HEMS Doctor, life-saver, human.

 

The following is an anonymous blog post kindly shared by a Helicopter Emergency Medical Service doctor regarding their interaction with Circus Head.

 

My first interaction with Circus Head was a flat white. I was on a sponsored walk along the Norfolk coastline, tramping through dunes and fields and villages on a balmy day of English summer. The Circus Head stall was at one of the checkpoints, next to a fold-up table of bananas and biscuits. I think I bought a coffee just for something to do, or out of habit more than anything else. I was expecting something containing caffeine, hopefully on the warmer side of tepid. I was handed a duck-egg blue paper cup, and the shape in the foam on top looked like a curved leaf of coastal bracken. The cup was warm in my hand. It was picture-perfect, and delicious.

 

 

When I bumped into Rob at a work event months later, I remembered the perfect coffee and sang its praises. I think I said it was “much better than it needed to be”, and he took it the way I’d meant it. He told me a bit more about Circus Head and said I could come and help out, if I was interested. I said yes without thinking about it, and even now, having thought about it, I’m not sure why I said yes. Maybe because it was one of the first things which had appealed to me in a while. I wasn’t struggling: I was just getting through the endless to-do list of adult life. I’ve definitely been worse. I’m lucky – I wanted for nothing in life. I hadn’t realised that it had actually maybe been a few months since I wanted something in life – looked forward to something with eagerness, craved something. I was getting by absolutely fine, but spending a day making coffee was the first thing in a while which sounded fun.

 

Above: Rob at work

 

The thing about making coffee is that it’s low-risk, high-reward. Pull an espresso shot, steam some milk, assemble. The end product is always very drinkable. Even a really bad coffee – a wet, tepid cappuccino – is still good enough for me to drink, even if not good enough to serve.

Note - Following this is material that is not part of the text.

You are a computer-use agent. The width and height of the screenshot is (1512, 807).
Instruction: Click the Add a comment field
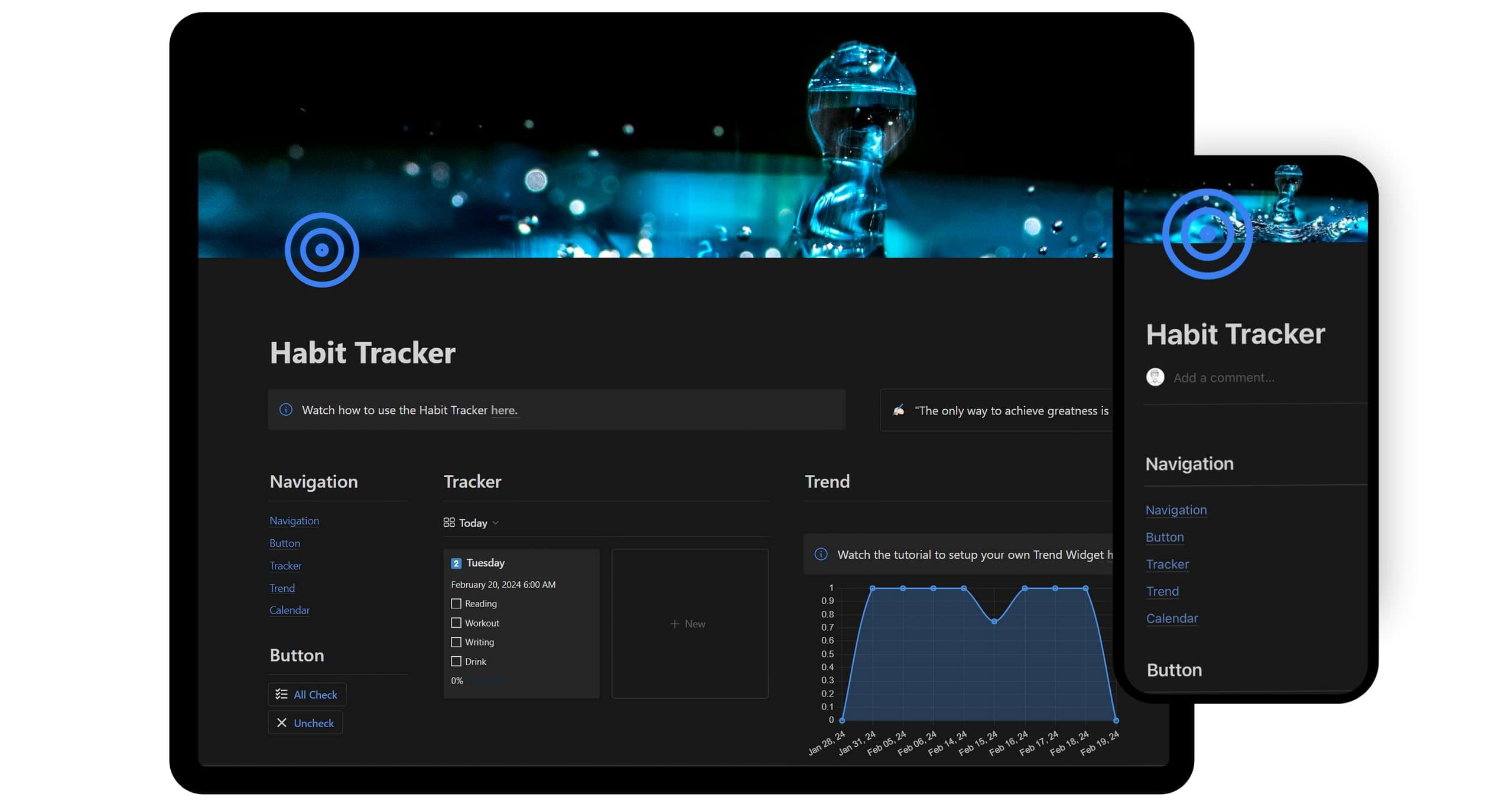(x=1224, y=378)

Conversely the decisions I make, and procedures I perform in my day job are sometimes high-risk, and the outcomes are often heartrending. There is always suffering, and some of it cannot be alleviated. I love my work: it is a privilege to work in a team that strives to remove pain and preserve life. In truth, my work is my purpose in life. But immersed in work, surrounded by other people who do the same work, I had become used to shouldering a hulking burden of responsibility, and had not realised how it weighs on me: I pick it up willingly, and I’m used to it. But I had entirely forgotten how light and breezy it feels to do something creative, constructive, skilful, with low stakes – my only responsibility being to try to make the cappuccino appropriately frothy and hot (and to call Rob to rescue it if I burn the milk).

To be on the steep part of a learning curve, developing a new skill, busy and immersed in the moment, is the perfect diversion for someone like me, who hasn’t really mastered the art of relaxation, or sitting still. I love to be busy, to be helpful, to have something to offer – probably some of the reasons I went into healthcare. Making coffee offers the same fulfilment on an easy-breezy scale: there are no crises in coffee.

I also got a more concrete kickback, in the form of drinking all of my failed coffees, and a couple of exemplary ones Rob made. I was drinking them differently to how I usually would: trying to taste whether I’d burnt the milk, judging the size of the bubbles in the steamed milk, working out the difference between the drip coffee and the espresso. I got interested in what I was drinking. And that curiosity has stayed with me in the weeks since. I’ve been paying a bit more attention to my morning coffee. I bought some different beans the other day. I’ve stopped looking at my phone and started looking out the kitchen window as I drink it, watching the neighbour’s ivy slowly encroach over the top of the wall, growing week by week. It’s a little moment of pleasure, which was always there for the taking. There was just a time when I didn’t have the energy or the enthusiasm to find it, or the capacity to feel it, immersed as I was in grief. I don’t blame myself for that. But I’m glad that at the moment I can feel those light, bright moments of peace, which are no less or more real than the chasms of pain to which we bear witness.